Count how many of the lines below contain the string "Where". Reply with the number alone.

* * * * *

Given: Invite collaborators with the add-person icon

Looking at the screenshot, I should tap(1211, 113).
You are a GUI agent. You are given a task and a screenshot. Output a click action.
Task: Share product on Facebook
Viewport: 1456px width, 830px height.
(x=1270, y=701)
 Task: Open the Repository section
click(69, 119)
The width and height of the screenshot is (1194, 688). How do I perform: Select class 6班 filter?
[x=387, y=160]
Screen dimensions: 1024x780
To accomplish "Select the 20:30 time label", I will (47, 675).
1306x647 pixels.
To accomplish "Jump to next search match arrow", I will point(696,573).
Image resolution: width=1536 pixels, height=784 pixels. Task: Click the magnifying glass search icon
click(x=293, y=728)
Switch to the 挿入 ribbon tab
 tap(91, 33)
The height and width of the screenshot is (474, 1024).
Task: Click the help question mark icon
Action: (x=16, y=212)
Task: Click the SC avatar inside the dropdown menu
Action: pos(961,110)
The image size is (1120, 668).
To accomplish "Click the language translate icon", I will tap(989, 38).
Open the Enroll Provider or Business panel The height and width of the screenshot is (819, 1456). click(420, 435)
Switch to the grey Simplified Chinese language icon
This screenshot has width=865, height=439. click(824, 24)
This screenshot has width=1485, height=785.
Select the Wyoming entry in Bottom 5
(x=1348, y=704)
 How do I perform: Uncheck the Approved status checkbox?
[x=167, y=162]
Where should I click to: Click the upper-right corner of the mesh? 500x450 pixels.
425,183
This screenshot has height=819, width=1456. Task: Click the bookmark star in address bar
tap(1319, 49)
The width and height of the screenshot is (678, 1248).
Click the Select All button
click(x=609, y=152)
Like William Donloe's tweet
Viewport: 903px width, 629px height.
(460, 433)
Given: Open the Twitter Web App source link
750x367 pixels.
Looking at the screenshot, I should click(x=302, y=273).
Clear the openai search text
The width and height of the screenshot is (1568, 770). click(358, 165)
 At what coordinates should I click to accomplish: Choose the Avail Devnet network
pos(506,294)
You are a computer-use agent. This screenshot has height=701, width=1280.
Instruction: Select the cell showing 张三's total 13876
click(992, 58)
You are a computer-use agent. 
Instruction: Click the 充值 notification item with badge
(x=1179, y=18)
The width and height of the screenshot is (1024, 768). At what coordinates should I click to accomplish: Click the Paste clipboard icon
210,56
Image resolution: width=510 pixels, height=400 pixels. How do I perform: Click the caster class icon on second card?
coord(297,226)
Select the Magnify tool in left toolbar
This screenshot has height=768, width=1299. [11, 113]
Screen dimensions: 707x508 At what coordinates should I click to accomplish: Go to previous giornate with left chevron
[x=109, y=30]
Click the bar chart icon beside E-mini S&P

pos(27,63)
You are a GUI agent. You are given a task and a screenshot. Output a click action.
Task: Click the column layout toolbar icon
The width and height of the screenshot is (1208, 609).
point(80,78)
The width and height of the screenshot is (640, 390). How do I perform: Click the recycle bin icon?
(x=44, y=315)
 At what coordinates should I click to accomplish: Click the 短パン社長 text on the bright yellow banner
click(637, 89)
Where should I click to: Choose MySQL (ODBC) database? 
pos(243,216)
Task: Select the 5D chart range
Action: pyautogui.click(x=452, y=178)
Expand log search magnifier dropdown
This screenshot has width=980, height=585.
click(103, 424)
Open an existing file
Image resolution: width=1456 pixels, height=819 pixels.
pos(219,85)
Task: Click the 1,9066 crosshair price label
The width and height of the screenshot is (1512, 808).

* * * * *

*EXERCISE RESPONSE*: 2